President Trump claims he misspoke Monday, accidentally leaving out the word “not” when he said it was beyond his imagination to understand “why it would” be Russia that interfered with the 2016 election.

He claimed he was not taking Vladimir Putin’s word over the American intelligence community’s, even though that’s exactly what he’s tried to do for the last two years.

It is an unbelievable excuse, but sadly, some people will choose to believe it.

That’s the way our politics works these days. People get the news they want to hear and dismiss anything that makes them uncomfortable as fake. With his embrace of a dictator, Trump may have upset members of the political establishment on both sides of the Atlantic, but he has not lost the people who matter most to him.

Trump’s favorability rating is only 43 percent overall, according to the Gallup polling agency, but it’s 89 percent among Republicans, which is close to the highest approval rating any president has had at this stage in their administration among members of their own party.

Republican office holders, especially those who will face the voters in November, are well aware of these numbers and have been very careful in their criticism. Rep. Bruce Poliquin, from Maine’s 2nd District, issued a short statement Monday that omitted Trump’s name, praised his diplomacy but added “we must also recognize the consensus that Russia did try to interfere in our election.”

But the consensus is that they did more than try. Thirteen Russians have been indicted in a disinformation scheme that created fraudulent organizations and pumped false reports into individual swing voters’ social media accounts. Just last week, a dozen Russian intelligence agents were indicted for allegedly stealing information from computers belonging to the Democratic Party and the Hillary Clinton campaign, and using it to help Trump.

The Senate Intelligence Committee found that Russian hackers tried to get into the computers of election officials in all 50 states and succeeded in some of them. They didn’t just try to interfere — they did interfere.

Sen.

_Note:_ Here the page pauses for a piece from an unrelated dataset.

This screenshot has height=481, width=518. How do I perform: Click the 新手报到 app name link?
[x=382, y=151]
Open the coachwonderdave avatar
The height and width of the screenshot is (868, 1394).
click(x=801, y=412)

Susan Collins issued a statement that called Trump’s position “untenable,” which means “not able to be maintained,” but she did not say what would happen if he tries to maintain it.

Collins has served on the Senate Intelligence Committee, which, unlike its counterpart in the House, has produced a bipartisan report that tries to get to the bottom of what happened in 2016.

But it’s really up to rank-and-file Republicans to decide how much they are willing to ignore. Will they continue to discount indictments from the Mueller investigation, and make up conspiracy-theory fever dreams about a deep-state coup, or will they reflect on the way that a totalitarian dictator was able to manipulate us from the other side of the world?

Unless Democrats start winning elections, Republicans control the three branches of the federal government, so they have a responsibility look beyond the partisan talking points they are getting from their favorite media outlets.

That Russia tried to swing the election for Trump is not up for debate. Why Trump would want to keep that quiet is still an open question. It’s one that Trump supporters should be asking themselves right now.